Tytuł: Odp: Żywe breloczki [scalony]
Wiadomość wysłana przez: wege w 04.11.2013, 10:34:14 am
Minka ma rację.
Z różnicą kulturową nie wygrasz. W różnych zakątkach świata mają różne podejście do zwierząt. Tam niestety mają takie i moralność względem nich, jest na żadnym poziomie.
Dla mnie nie ma różnicy czy zamykamy żółwia w breloczku dla uciechy, czy zamykamy kurę na fermie w ciasnej klatce, by znosiła jajka. Cierpienie jest cierpieniem i nic tego nie zmieni. Dla mnie hipokryzja jest stękać nad żółwiami w breloczkach w momencie, gdy np kupujemy jajka z chowu klatkowego.
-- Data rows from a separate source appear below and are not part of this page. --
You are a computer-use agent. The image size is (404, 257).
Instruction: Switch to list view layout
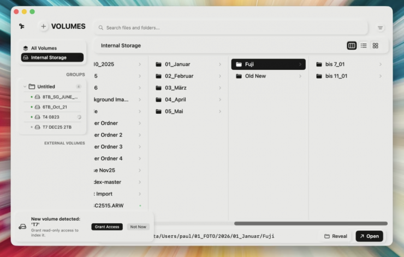point(364,46)
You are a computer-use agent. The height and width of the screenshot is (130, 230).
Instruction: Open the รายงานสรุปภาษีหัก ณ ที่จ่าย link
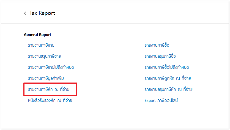(168, 89)
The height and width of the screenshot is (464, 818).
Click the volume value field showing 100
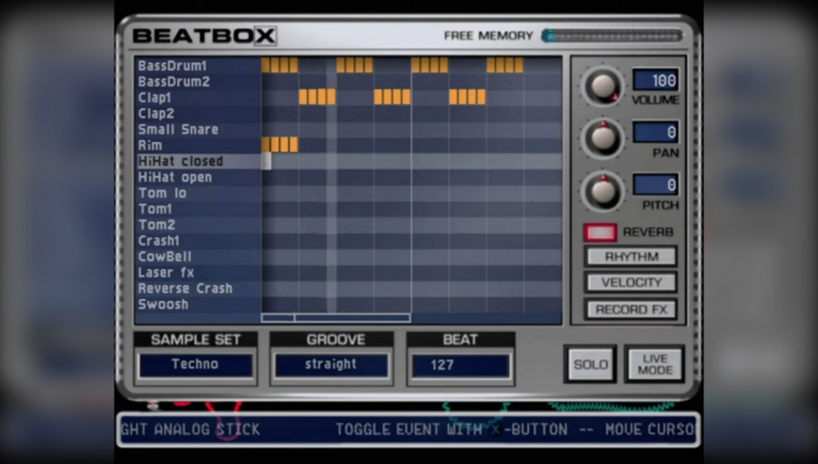click(x=655, y=80)
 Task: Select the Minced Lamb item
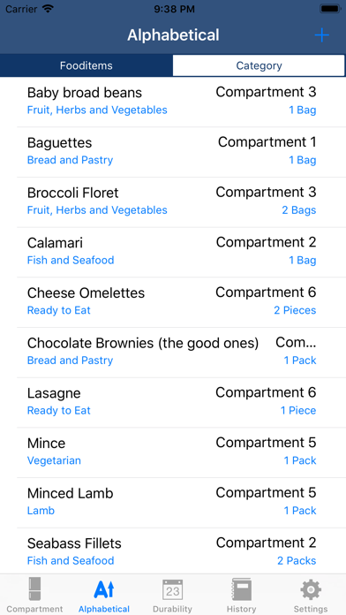click(173, 503)
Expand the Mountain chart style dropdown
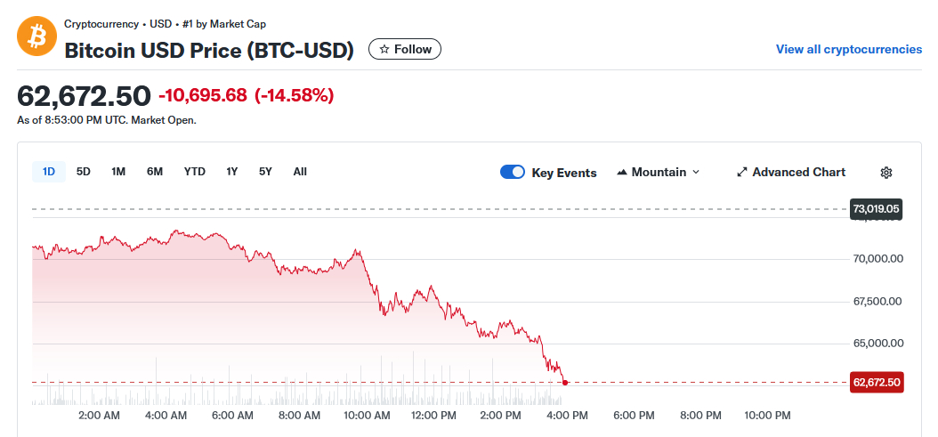Image resolution: width=938 pixels, height=437 pixels. point(695,173)
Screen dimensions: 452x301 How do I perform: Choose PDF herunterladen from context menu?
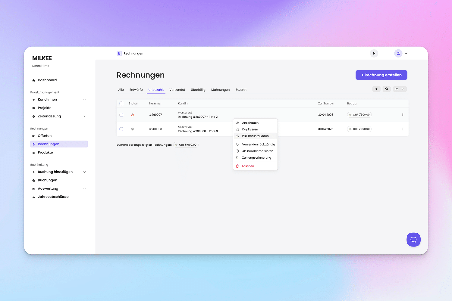click(255, 136)
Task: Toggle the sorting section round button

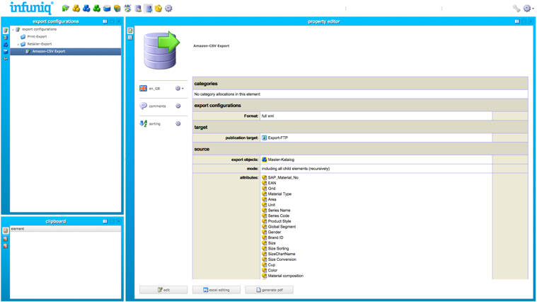Action: pyautogui.click(x=178, y=124)
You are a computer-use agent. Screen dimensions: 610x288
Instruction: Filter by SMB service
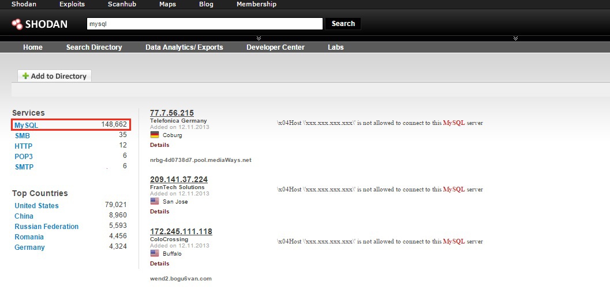click(23, 135)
Moment w którym uznałbym, ze to nie hipokryzja to tylko wtedy, jesli ktoś my przyznał, że nienawidzi zwierząt, a lubi tylko żółwie. To jestem w stanie pojąć. Nie obchodzą go inne zwierzaki, tylko żółwie. W momencie jeśli twierdzimy, że kochamy zwierzaki to nie powinniśmy wspierać jakichkolwiek ich męczarni. Niestety, najczęściej bredzimy o miłości do nich a nasze codzienne wybory sprawiają ogromny ból, są odpowiedzialne za śmierć wielu zwierzaków w okropnych mękach. Pisze tutaj o jajkach, mleku, skórzanych butach, futrach, mięsach itd. Dla mnie wręcz osoba korzystająca z tych produktów nie ma prawa narzekać na cokolwiek i żałować czegokolwiek. Sama przecież uczestniczy w jeszcze bardziej brutalnych czynnościach.

Tutaj minka tez ma rację, zamiast walczyć z wiatrakami zrób wszystko by sama być zupełnie czystą i nie brać udziału w cierpieniu zwierząt.
Tytuł: Odp: Żywe breloczki [scalony]
Wiadomość wysłana przez: Lulka w 27.01.2014, 18:57:27 pm
Bestialstwo pozostaje jednak bestialstwem i żadna różnica kulturowa nie jest w stanie tego zmienić! Dlatego uważam, że sadyzmu względem zwierząt nic nie jest w stanie usprawiedliwić.
A Minka jest zakochana w kulturze japońskiej z tego co się orientuje więc co powie na to? Różnica kulturowa? Nonsens i absurd!
http://pudelekx.pl/okrutna-tradycja-rzez-delfinow-w-japonii-uwaga-drastyczne-19929
Tytuł: Odp: Żywe breloczki [scalony]
Wiadomość wysłana przez: Antybristler w 27.01.2014, 20:35:22 pm
Szkoda gadać.
Tylko kto jest gorszy? Ludzie, którzy wymyślili takie breloczki, ludzie którzy to kupują czy ludzie, którzy pozwalają na takie rzeczy?